By behaviours, I mean in relation to my emotions. When inspiration hits, it is a damn powerful force. I feel invigorated, that I can do something with myself. They say that the greats in their respective fields did what they loved just for the hell of it, and dammit, I’m gonna do it too! But when the inspiration fades and I result in nothing, I feel like shit. A waste of space. Sure, I get things done that cost me something in the end, but when it comes to creation for the sake of creation, I do not have much to show for it. That is, as much as I would like to have. I hear tales of others who enter the arts and the like who can’t do anything but what they love: kids who have written novels in their grade school years, artists who have sketchbooks filled with creative pieces. When I examine my life and find that I do not have those things, and when I notice that I lack the drive to create this things, I get down. Sure, I do other things to cheer me up, like listen to music, watch some good animations, play some games, and I eventually get out of the rut (thus leading myself to another bout of unwarranted inspiration). But it always nags in the back of my mind that I haven’t successfully acted on my inspirations. My lack of a “portfolio” of sorts gnaws on my consciousness, making me subtly uneasy. It is a cycle that drains me in one instant and invigorates me in the next. It is a cycle that I wish would cease.

Then again, I hear of artists who go through the same thing, in different respects. Some artists make what they can, but are continually convinced that what they made is shit, that they’re no good. This self-loathing in artistry is well documented, but in my case, it is underlined by the fact that I don’t even have those shitty things to lament. I make things here and there that I keep, but as previously stated, in times when I could make something, I usually don’t. As an example, I am making this blog post right now, but part of me is confident that it will be quite a while before I do anything else creative.

And I guess that’s my problem. What I should do, what I need to do is man up and do something. The main thing seems to be that, without a deadline or a cost, I choose not to do things. But I say now that I am going to actively try to change that. I will attempt to do, each day, something constructive and creative that is outside of what needs to be done (like work, school, etc). I will make something, whether it is a blog post, a drawing, something written, etc. Even if what I make is shit, I will keep it and continue. Hopefully this habit will help me break my self-injuring cycles. Ideally, I hope that this leads to me doing even more things a day just for the sake of them, and that it jogs my mind into conjuring my inspiration when it is actually needed. Ideally, this will end the feelings of utter uselessness that I feel I experience far too often.

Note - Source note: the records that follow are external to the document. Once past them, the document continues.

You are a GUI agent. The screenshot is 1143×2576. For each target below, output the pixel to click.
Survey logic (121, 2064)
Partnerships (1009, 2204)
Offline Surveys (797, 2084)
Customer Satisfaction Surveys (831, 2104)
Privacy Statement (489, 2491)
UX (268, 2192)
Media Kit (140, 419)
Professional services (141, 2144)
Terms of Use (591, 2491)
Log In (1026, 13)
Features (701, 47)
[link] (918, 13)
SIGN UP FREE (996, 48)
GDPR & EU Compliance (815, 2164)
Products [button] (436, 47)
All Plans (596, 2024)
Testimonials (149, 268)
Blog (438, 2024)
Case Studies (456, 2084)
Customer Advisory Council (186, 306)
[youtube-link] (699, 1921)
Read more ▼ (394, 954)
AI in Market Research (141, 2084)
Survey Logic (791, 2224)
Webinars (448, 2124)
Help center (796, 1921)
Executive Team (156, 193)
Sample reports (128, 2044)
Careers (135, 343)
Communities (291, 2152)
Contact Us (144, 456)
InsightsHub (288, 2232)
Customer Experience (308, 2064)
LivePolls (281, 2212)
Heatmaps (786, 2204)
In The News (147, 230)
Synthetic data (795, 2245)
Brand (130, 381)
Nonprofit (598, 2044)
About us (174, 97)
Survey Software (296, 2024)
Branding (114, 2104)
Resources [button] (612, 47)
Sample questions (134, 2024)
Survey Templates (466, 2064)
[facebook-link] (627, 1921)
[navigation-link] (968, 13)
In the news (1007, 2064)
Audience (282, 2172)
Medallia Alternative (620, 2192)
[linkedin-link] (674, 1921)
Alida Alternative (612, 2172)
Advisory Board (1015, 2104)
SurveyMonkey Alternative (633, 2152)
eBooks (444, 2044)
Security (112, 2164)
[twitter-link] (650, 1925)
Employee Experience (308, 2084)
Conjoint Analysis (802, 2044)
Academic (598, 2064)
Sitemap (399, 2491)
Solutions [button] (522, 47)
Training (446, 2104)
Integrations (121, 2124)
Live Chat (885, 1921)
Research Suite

There. Now it’s in writing. Before, I would make similar commitments, but in my mind. My mind, however, is a very malleable place. But now the text exists outside of myself. I have something to look to, something to push me on. I pray that it is enough. I sincerely hope that this is the beginning of a new age for myself. An age, dare I say it, of “magical wonder” (trademark).

Lastly, before I decide to publish this, I must mention that I could never be a businessman. My Intro to Entrepreneurship class is teaching me that. All of that work done for green (as in money, not environment), all of it revolving around green. Where did the humanity go? Where did doing things because you believed in them go? I know the way our current society works demands the dollar above all else, but that doesn’t mean it’s the best way. I am not declaring a solution, and I could go into more detail in another post, but I just think it’s worth saying that, in the example of creating one’s own business, one should do it because they want to create something, not just for some green (working to avoid poverty notwithstanding).

To recap: I must do something each day for the sake of doing it. That is my new creed. May it lead me to where I wish to end up.